Dataset content.
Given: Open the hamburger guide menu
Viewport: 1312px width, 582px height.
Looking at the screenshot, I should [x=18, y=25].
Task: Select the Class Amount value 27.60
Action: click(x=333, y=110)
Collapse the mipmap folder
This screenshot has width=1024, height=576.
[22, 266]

Work to be completed. Every record above needs to be given again exactly.

Exercise response.
Given: Open the hamburger guide menu
Viewport: 1312px width, 582px height.
Looking at the screenshot, I should [x=18, y=25].
Task: Select the Class Amount value 27.60
Action: click(x=333, y=110)
Collapse the mipmap folder
This screenshot has width=1024, height=576.
[22, 266]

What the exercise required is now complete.